# Best transfer paper for sublimation



## shirtman69 (Apr 23, 2014)

I got epson a1430 with sublimation inks just wondering whats the best transfer paper to get?


----------



## freebird1963 (Jan 21, 2007)

What are you using for a ICC profile. ? THe paper that the profile was made with should probably be the paper to be using. Its possible that other papers will throw off your colors.

As for the best. There is no best. If there was there only be one paper being sold. Get samples and press. Some papers work better for fabric and others for hard goods and some paper are all around use.
Some have a sticky coating to help stay in place others dont.

Good Luck


----------



## shirtman69 (Apr 23, 2014)

freebird1963 said:


> What are you using for a ICC profile. ? THe paper that the profile was made with should probably be the paper to be using. Its possible that other papers will throw off your colors.
> 
> As for the best. There is no best. If there was there only be one paper being sold. Get samples and press. Some papers work better for fabric and others for hard goods and some paper are all around use.
> Some have a sticky coating to help stay in place others dont.
> ...


I tried the icc profile that was sent with the inks and wasnt happy with it. going to try out different transfer paper today and try some other icc profiles that was sent to me and see how I go


----------



## macman29681 (May 24, 2013)

mark747 said:


> I got epson a1430 with sublimation inks just wondering whats the best transfer paper to get?
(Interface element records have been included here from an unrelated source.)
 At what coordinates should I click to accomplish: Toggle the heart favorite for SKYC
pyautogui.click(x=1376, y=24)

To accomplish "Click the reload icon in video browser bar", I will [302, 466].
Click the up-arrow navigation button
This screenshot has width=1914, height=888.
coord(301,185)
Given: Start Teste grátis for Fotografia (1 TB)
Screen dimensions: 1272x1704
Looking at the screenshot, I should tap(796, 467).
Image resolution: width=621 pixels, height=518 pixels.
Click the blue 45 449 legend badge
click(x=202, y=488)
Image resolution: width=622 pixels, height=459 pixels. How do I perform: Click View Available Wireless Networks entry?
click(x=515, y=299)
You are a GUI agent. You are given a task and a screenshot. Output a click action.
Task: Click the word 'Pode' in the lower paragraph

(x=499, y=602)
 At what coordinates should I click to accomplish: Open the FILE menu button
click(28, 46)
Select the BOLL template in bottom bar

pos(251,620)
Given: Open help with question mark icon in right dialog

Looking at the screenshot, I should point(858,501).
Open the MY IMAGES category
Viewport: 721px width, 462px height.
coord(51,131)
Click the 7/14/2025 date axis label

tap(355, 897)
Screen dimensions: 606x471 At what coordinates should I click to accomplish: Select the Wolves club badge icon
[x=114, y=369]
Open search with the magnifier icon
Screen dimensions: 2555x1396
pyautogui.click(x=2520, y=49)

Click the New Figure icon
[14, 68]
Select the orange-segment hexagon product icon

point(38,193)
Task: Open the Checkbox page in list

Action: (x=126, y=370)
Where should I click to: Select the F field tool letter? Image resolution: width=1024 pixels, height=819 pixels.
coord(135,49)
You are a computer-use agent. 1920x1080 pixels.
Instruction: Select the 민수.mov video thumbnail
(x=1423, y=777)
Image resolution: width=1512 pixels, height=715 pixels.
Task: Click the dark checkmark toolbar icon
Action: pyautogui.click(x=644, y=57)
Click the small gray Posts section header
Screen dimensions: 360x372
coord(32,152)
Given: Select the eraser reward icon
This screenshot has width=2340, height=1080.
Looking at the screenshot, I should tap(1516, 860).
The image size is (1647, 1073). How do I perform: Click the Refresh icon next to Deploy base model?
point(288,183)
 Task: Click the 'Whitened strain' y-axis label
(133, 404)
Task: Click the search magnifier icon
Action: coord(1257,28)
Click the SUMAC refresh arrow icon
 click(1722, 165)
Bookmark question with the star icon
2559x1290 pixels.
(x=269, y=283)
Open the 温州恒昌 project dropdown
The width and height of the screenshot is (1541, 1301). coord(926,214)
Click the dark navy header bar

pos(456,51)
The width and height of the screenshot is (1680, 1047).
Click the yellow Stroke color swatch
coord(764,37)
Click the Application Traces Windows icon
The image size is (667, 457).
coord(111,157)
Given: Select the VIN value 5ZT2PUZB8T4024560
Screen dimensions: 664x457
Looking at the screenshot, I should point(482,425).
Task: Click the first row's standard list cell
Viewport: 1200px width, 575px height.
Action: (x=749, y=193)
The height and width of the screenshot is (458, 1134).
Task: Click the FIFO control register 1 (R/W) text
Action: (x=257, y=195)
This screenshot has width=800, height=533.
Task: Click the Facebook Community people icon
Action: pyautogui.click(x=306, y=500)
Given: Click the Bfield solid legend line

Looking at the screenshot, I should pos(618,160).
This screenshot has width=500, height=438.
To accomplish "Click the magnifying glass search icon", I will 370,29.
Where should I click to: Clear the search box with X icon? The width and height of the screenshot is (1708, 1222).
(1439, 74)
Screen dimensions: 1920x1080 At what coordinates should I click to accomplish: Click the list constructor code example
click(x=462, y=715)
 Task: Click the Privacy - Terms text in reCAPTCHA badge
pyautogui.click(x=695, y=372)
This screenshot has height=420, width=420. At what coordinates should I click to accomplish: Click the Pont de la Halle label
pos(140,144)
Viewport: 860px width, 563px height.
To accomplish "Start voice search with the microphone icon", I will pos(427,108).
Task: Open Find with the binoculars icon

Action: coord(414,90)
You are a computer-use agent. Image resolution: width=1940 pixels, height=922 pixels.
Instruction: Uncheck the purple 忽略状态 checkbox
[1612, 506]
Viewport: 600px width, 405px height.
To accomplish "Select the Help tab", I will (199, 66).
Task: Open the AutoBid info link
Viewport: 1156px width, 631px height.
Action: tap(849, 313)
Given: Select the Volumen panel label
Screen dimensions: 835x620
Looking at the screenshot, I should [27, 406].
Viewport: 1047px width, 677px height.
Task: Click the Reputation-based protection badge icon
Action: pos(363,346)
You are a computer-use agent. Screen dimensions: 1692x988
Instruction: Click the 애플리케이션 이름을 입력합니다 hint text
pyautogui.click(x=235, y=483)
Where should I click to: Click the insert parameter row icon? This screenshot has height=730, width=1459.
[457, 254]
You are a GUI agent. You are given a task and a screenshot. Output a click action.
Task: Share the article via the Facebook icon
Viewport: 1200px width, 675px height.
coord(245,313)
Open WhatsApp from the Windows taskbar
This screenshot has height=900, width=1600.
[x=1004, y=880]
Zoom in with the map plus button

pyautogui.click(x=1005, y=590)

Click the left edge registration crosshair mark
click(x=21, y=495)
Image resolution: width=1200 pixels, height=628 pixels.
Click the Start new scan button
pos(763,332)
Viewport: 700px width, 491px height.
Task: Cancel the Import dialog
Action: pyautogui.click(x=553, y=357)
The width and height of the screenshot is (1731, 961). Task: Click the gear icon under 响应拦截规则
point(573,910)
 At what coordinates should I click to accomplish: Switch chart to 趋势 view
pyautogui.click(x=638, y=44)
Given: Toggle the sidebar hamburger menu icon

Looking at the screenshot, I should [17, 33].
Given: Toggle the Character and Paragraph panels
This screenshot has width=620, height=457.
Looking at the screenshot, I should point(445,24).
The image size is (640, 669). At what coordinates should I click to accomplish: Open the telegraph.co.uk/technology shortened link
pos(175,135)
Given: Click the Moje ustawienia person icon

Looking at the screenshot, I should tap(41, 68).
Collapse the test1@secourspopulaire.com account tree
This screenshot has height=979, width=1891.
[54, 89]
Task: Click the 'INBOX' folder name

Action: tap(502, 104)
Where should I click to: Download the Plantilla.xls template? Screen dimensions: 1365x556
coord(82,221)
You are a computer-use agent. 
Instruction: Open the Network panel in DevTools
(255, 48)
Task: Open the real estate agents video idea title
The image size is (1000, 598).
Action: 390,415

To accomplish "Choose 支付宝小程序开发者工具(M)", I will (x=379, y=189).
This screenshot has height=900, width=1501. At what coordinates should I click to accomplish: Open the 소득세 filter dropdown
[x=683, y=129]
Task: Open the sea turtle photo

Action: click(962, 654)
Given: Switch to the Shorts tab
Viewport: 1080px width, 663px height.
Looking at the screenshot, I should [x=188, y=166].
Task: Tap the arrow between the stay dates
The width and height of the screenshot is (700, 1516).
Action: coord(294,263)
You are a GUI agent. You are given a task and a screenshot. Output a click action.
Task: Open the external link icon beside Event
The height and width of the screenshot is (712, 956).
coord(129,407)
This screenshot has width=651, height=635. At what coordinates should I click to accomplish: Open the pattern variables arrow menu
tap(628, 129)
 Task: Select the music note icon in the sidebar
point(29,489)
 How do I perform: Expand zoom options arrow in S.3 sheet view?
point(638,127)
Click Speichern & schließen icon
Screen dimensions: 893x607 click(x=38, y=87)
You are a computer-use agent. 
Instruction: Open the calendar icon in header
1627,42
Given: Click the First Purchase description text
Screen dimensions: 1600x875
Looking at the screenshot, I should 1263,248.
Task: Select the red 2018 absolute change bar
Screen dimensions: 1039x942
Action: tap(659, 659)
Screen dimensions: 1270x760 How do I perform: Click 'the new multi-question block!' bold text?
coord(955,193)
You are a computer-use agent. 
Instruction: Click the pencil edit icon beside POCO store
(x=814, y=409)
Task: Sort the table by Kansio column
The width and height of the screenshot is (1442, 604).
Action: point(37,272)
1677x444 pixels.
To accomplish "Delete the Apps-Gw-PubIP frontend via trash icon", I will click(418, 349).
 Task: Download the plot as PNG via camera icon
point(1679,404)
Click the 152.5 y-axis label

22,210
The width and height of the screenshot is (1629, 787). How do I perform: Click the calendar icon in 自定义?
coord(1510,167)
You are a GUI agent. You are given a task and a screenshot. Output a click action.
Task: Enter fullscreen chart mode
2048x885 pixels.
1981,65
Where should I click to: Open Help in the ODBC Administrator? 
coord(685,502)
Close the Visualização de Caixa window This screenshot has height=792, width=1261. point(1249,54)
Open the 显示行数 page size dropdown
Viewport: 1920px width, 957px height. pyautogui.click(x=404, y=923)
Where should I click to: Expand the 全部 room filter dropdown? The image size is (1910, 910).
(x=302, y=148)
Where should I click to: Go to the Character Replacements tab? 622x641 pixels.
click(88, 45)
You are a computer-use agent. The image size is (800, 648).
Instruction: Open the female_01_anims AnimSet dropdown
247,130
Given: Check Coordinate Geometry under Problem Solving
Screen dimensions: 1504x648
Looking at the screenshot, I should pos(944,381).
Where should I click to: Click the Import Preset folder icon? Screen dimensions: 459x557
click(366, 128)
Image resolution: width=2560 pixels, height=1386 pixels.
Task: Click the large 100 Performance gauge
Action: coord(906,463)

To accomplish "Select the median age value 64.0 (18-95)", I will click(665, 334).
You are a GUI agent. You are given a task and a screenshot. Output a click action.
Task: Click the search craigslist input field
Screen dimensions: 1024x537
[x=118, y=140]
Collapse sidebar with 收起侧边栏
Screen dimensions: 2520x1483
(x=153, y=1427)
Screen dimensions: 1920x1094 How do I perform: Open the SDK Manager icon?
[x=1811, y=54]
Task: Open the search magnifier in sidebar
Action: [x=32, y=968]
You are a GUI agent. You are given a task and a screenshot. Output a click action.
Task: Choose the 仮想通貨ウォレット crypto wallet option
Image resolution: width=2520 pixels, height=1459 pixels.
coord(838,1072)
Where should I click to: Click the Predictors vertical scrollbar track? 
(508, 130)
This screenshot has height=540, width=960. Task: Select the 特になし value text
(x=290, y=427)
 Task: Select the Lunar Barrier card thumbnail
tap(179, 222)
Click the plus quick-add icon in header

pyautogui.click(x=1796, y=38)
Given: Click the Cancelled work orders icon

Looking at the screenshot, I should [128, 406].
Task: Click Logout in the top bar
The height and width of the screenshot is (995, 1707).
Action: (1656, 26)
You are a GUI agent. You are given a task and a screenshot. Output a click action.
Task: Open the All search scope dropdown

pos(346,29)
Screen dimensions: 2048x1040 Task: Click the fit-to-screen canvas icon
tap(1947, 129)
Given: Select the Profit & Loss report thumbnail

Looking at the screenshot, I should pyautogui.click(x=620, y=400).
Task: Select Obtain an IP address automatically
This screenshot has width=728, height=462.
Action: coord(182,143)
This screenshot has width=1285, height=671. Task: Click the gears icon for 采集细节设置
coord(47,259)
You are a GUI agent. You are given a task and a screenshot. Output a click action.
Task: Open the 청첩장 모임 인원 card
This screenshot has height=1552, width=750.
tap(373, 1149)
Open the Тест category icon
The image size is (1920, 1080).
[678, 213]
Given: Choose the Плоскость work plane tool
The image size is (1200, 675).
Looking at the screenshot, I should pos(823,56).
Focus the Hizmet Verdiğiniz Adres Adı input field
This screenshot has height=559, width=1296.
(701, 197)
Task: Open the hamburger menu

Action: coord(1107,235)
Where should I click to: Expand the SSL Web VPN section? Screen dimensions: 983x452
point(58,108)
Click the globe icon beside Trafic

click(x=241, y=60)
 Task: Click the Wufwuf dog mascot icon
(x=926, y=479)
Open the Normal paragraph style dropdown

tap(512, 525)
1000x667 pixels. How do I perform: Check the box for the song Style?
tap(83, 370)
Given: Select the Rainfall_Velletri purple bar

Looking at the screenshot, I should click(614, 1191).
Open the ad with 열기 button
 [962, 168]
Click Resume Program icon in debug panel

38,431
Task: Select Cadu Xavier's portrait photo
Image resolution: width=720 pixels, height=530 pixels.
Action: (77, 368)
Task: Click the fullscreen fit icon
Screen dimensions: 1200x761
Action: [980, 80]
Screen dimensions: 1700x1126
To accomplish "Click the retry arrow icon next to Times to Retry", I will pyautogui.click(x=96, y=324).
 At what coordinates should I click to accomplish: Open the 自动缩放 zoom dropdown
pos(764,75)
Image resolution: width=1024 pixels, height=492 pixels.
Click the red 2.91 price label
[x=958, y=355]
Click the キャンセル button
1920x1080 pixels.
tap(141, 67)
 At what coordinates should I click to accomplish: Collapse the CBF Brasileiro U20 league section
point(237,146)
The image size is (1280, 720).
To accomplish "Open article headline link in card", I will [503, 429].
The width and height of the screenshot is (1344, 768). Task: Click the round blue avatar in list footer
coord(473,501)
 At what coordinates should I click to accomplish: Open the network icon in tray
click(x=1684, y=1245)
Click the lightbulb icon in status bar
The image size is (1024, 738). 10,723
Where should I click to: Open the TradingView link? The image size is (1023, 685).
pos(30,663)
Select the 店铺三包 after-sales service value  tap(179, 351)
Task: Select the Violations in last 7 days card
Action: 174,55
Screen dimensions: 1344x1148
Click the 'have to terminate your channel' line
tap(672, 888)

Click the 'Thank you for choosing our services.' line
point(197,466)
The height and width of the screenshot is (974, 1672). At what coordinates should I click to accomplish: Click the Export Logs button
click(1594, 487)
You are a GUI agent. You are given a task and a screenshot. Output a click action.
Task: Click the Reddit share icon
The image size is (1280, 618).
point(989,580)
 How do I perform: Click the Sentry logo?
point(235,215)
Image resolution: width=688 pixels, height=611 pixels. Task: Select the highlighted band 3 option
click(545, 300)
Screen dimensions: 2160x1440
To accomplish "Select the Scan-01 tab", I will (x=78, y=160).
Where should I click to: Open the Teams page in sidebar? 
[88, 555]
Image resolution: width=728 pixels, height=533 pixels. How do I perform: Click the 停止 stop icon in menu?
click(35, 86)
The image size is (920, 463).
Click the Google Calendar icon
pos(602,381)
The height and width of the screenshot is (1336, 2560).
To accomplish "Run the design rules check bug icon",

I have tried various papers for my 1430 and I found the TexPrintXP HR works the best. Make sure you don't get the TexPrintXP R that is for Ricoh machines. JDS Industries has a good price on it.


----------



## mgparrish (Jul 9, 2005)

mark747 said:


> I got epson a1430 with sublimation inks just wondering whats the best transfer paper to get?


There are 2 basic types of papers, general purpose and hi release.

Hi release is typically for garments. In this example for TexPrint HR it is for garments and back printed glass. Hard goods you should use a general purpose paper like "Dyetrans" brand for example.

But if you ink supplier recommends your paper(s) it is usually because the profile they offer were based on specific papers.

DyeTrans Multi-Purpose SPP Cut Sheet - DyeTrans.com

"DyeTrans Multi-Purpose SPP Cut Sheet
DyeTrans general purpose sublimation paper works on everything except textured glass cutting boards, coasters and textured-faced clocks. This paper is recommended primarily for hard things such as FRP, hardboard and metal. This is a good paper for start-ups as this frees the newcomer of trying to remember which paper to use. DyeTrans Multi-Purpose is cheaper and more forgiving in offering wide dwell time windows and helping to prevent ghosting."

Beaver TexPrintXP-HR Multi-Purpose Cut Sheet - DyeTrans.com

"Beaver TexPrintXP-HR Multi-Purpose Cut Sheet
Beaver TexPrintXP™ -HR Paper is a semi-high release paper that works on everything except some ceramic mugs. Recommended for soft things such as shirts and products made from mousepad material. While this paper will work on hard substrates, the extra ink release is wasted on them and could cause an over saturation of the image should transfer parameters (time/temp/pressure) aren’t just right. Note that this paper will work fine on glass."


----------